Future-Control would not be able to destroy all sentient life in the galaxy without reaching back in time to access the information passed on from the Sentient Planetoid and giving that information to Present-Control. Indeed, the Red Angel also needs the same information to conduct her actions; the signals directing Discovery to the USS Hiawatha, to Terralysium, and to Kaminar indicate the Red Angel has knowledge of future events.
And yet, “Project Daedalus” does not reveal the identity of the Red Angel. But it does seem crystal clear that the Red Angel is a member of Discovery’s crew. That leaves us with two options: One is Michael Burnham, using whatever Project Daedalus is to project herself into the future. This option is problematic because one timeline has a dead Burnham and can only work if she is projecting from a different universe or something. The other option is Zora, the sentient ship’s computer aboard Discovery that we meet 1000 years into the future, in the ”Calypso” Short Trek. We’d need a little more information to fully go for the Zora option. But, that future depicted in “Calypso”…that’s the timeline that the Red Angel is trying to prevent. The V’Draysh? That’s Future-Control waging war against sentient life. At least, that’s the state of our theorizing after “Project Daedalus.”
As long as we are wearing our tin foil hat, let’s make some other suggestions of what could be possible in Discovery. For one, the Logic Extremists who take issue with Vulcan’s membership in the Federation might just be a front for Romulan malfeasance. An attempt to splinter the Federation by appealing to their Vulcan cousins does seem to come right from a Romulan espionage playbook.
And, we can surmise that the fight with Control is going to change future events in two ways. One, it’ll change the visibility of Section 31 in Federation society. Once Control is defeated, Section 31 will be disbanded in order to prevent further accidental computer misbehavior. But perhaps that Starfleet division will merely be publicly disbanded and, instead of shutting down in reality, will go underground to become the more secretive Section 31 of Deep Space Nine. If so, then the events of Discovery are formative for the Section 31 we’ve known in previous series and which will likely be further detailed in the upcoming Section 31 spinoff.

Study material:

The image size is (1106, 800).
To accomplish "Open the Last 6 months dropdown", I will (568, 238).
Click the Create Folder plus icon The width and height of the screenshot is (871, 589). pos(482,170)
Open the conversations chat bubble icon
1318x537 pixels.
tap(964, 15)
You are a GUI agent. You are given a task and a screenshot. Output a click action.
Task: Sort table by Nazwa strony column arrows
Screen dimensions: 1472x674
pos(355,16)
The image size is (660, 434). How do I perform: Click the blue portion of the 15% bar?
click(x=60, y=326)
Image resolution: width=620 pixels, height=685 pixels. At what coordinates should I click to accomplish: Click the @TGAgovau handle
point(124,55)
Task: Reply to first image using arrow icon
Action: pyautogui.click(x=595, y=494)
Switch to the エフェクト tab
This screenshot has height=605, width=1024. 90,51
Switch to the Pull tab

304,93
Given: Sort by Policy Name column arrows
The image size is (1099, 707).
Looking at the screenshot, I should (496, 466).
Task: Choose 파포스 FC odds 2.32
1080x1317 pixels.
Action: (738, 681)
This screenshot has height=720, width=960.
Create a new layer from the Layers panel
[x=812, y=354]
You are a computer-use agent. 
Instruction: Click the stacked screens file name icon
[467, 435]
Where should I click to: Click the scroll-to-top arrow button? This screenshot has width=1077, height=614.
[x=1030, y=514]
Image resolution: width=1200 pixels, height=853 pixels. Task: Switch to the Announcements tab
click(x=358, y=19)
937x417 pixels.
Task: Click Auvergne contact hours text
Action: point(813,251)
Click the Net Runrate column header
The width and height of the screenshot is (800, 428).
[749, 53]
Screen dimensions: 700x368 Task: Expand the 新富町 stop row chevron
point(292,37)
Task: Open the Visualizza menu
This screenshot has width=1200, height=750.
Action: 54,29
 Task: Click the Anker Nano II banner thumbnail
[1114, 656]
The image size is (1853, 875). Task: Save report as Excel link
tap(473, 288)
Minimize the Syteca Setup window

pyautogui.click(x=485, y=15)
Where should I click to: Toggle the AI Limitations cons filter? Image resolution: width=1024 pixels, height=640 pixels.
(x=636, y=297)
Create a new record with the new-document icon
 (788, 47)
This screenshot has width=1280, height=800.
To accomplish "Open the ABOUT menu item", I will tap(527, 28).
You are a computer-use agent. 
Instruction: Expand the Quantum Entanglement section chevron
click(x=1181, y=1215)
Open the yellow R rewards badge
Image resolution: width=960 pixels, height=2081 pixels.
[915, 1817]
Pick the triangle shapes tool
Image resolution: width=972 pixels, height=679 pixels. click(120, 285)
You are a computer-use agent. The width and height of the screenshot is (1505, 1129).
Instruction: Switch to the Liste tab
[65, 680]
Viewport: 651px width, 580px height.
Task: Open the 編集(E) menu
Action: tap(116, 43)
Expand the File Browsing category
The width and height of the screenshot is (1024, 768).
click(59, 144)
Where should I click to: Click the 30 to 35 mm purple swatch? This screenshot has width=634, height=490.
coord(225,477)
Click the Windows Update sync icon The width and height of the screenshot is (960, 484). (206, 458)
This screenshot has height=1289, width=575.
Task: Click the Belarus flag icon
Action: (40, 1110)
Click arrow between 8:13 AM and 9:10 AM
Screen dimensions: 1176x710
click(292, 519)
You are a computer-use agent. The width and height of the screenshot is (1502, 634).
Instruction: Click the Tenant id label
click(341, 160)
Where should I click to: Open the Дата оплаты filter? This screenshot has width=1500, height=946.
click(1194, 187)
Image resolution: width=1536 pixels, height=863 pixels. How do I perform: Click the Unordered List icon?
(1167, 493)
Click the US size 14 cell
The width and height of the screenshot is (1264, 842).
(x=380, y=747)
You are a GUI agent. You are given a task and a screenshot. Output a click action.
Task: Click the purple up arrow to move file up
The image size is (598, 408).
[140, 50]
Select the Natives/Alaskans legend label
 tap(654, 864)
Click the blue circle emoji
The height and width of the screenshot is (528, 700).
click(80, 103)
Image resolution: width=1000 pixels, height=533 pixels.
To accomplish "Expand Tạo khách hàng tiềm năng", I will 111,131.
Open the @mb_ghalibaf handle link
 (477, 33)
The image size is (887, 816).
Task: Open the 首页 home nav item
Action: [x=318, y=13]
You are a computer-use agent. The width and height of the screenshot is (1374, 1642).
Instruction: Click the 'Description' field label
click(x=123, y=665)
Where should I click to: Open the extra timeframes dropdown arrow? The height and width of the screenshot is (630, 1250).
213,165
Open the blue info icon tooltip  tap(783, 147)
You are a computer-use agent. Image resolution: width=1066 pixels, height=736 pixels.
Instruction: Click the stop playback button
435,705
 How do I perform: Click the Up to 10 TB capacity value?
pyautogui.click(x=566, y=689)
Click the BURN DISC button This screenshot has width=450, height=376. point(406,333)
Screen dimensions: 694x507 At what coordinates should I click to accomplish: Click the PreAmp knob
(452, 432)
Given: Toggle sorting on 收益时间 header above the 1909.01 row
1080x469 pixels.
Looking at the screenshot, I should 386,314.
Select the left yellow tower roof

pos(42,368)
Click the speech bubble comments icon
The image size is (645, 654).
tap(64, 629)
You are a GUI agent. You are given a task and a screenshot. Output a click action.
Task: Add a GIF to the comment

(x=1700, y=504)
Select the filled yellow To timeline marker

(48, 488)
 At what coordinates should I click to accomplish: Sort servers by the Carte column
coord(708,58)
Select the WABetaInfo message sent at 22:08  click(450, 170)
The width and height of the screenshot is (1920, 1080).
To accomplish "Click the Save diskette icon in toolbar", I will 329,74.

Exercises:
1) Answer from the Discovery theory piece:
(a) To which three destinations did the signals direct Discovery?
(b) According to the piece, how far into the future do viewers meet Zora, and in which Short Trek?
(c) What might the Logic Extremists be a front for?
2) Carry on the Discovery theory piece, starting after its last sentence.
The records are separate material, unrelated to the Discovery theory piece.

Answers provided:
1)
(a) The USS Hiawatha, Terralysium, and Kaminar.
(b) 1000 years into the future, in the "Calypso" Short Trek.
(c) Romulan malfeasance.

2)
The second way in which a fight with Control might change future events is that all artificially intelligent technologies and holographic systems will potentially be eliminated from Starfleet vessels. If the AI cannot be trusted and, as we see in this episode, if the holographic technology is so good that it can be used to fake security footage, then perhaps Starfleet decides to purge the AI and holographic systems in order to focus on their core mission. This could adequately explain the lack of these technologies in The Original Series and justify some of the attitudes characters have towards computers in that time period. But then again, this is just educated guessing. Anything is possible.
There is one big burning question regarding this episode for which we have no adequate theory: why didn’t Discovery beam the away team off the Section 31 station once it was revealed that Ariam was compromised? The Discovery crew listened in on a fight to the death without intervening in any way. Was the transporter signal blocked? Was Control interfering with their transmission? Alas, a nicely-timed throw away line of technobabble could easily have solved this mystery.
We will be back after the next installment of Discovery is released, “The Red Angel.” Its title promises to illuminate much of the mystery behind Season 2’s time traveling lady.
For now, we will leave you with a quote from this episode that really caught our ear, from Spock when he is talking to Michael Burnham about their father, Sarek: “I disappoint him. He disappoints me. The sun sets, a new day begins.”